QUA, 20 de dez / 2017

Sobretaxa uruguaia constrange Mercosul

Uma preferência dada pelo Uruguai ao México, no âmbito do acordo de livre comércio entre os dois países, tornou-se motivo de forte irritação do Brasil e da Argentina na reunião de cúpula presidencial do Mercosul, que ocorre amanhã em Brasília.

Para o governo brasileiro, muito mais do que a perda de competitividade das exportações ao pequeno mercado vizinho, preocupa a violação de uma das "cláusulas pétreas" do bloco e a abertura de um precedente perigoso.

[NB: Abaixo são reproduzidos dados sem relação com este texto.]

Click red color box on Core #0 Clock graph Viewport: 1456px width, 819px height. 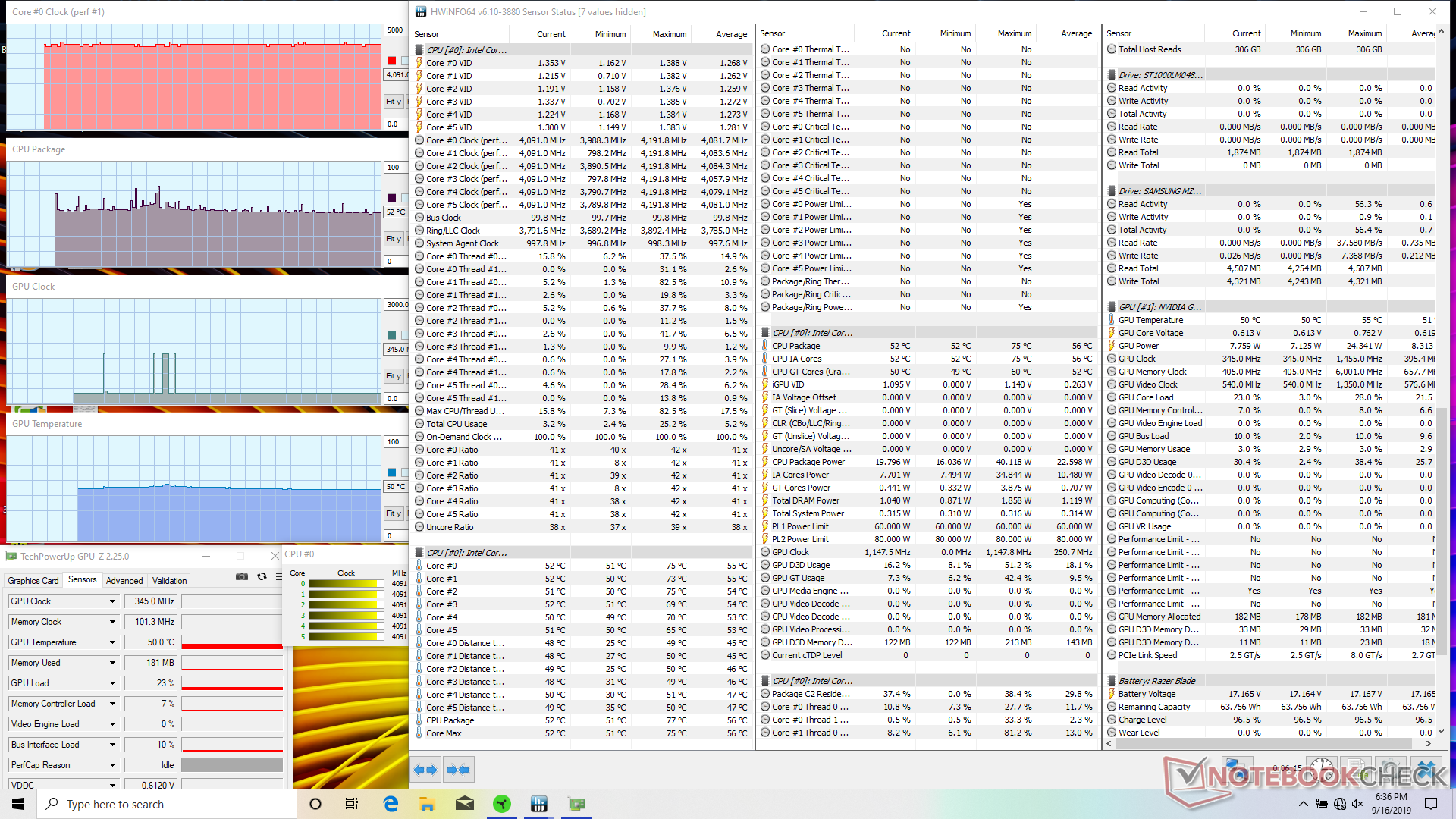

A confusão gira em torno de uma "taxa consular" aplicada pelo Uruguai, desde a década passada, sobre todas as suas importações - com exceção de bens de capital e petróleo. O governo local vinha cobrando um adicional tarifário de 2% na entrada de produtos estrangeiros, independentemente de sua origem. Até agora, os sócios do Mercosul vinham fazendo vista grossa à medida, por causa da necessidade uruguaia de aumentar sua arrecadação. A sobretaxa tem gerado receitas de US$ 100 milhões anuais.

Com um déficit fiscal superior a 3% do PIB em 2017, pior resultado nas contas públicas em três décadas, o presidente Tabaré Vásquez autorizou uma recalibragem da "taxa consular" e a tolerância dos dois parceiros maiores no bloco chegou ao limite.

As novas alíquotas entram em vigência no dia 1º de janeiro. Sobem para 3% no caso de produtos oriundos do Mercosul e para 5% no caso de bens provenientes de terceiros países. Há duas exceções que irritam o Itamaraty e o Palácio San Martín (sede da chancelaria argentina). Uma é o tratamento dado ao México, único a receber isenção da "taxa consular", que o Uruguai alega ser fruto do tratado de livre comércio entre as duas partes. Outra é que veículos automotores (carros, utilitários, ônibus e caminhões), mesmo fabricados no Brasil ou na Argentina, vão pagar a mesma alíquota de 5% aplicada a outros fornecedores.

Segundo o governo uruguaio, a indústria automotiva dos vizinhos receberá esse tratamento por estar fora do ACE-18, o acordo de complementação econômica que estabelece as normas para o livre comércio dentro do Mercosul. Na avaliação de autoridades brasileiras, essa diferença pode acarretar em avanço dos carros mexicanos no Uruguai.

"É inaceitável", afirma, reservadamente, um experiente negociador de Brasília. Terminaram sem sucesso, ontem, as tentativas em reuniões técnicas de levar os uruguaios a desistir da medida.

A questão deve ser discutida agora entre os ministros de Comércio e de Relações Exteriores do Mercosul. Também não se descarta uma conversa informal dos presidentes Michel Temer e Mauricio Macri com Tabaré Vásquez.

O ponto levantado nas discussões é que a "taxa consular" representaria, na verdade, um aumento unilateral das tarifas de importação no Uruguai. Em uma união aduaneira, como é o caso do Mercosul, as alíquotas são aplicadas em conjunto e não podem ser alteradas ao gosto de cada país-membro. Pior: a isenção dada para um parceiro comercial fora do bloco, como o México, deixa os sócios do bloco em condições inferiores de competição. Já houve menções sobre estender o benefício à Bolívia.

A postura do Brasil e da Argentina tem sido a de manifestar discretamente sua insatisfação aos uruguaios, em reuniões técnicas e sem expor uma falha evidente no funcionamento ideal do Mercosul, mas o atrito sobe um degrau e vai para o nível de ministros.

Para evitar problemas de caixa ao Uruguai, que faz projeções de levantar mais US$ 95 milhões por ano com a medida, foi apresentada uma sugestão. Se a sobretaxa for um ponto percentual maior, para produtos importados de terceiros fornecedores, o país vizinho alcançaria esse mesmo reforço na arrecadação sem aumentar a cobrança no Mercosul.

De janeiro a novembro deste ano, segundo estatísticas da Secretaria de Comércio Exterior (Secex), o Brasil exportou US$ 2,154 bilhões ao Uruguai. Petróleo em bruto, automóveis e carne suína foram os principais produtos.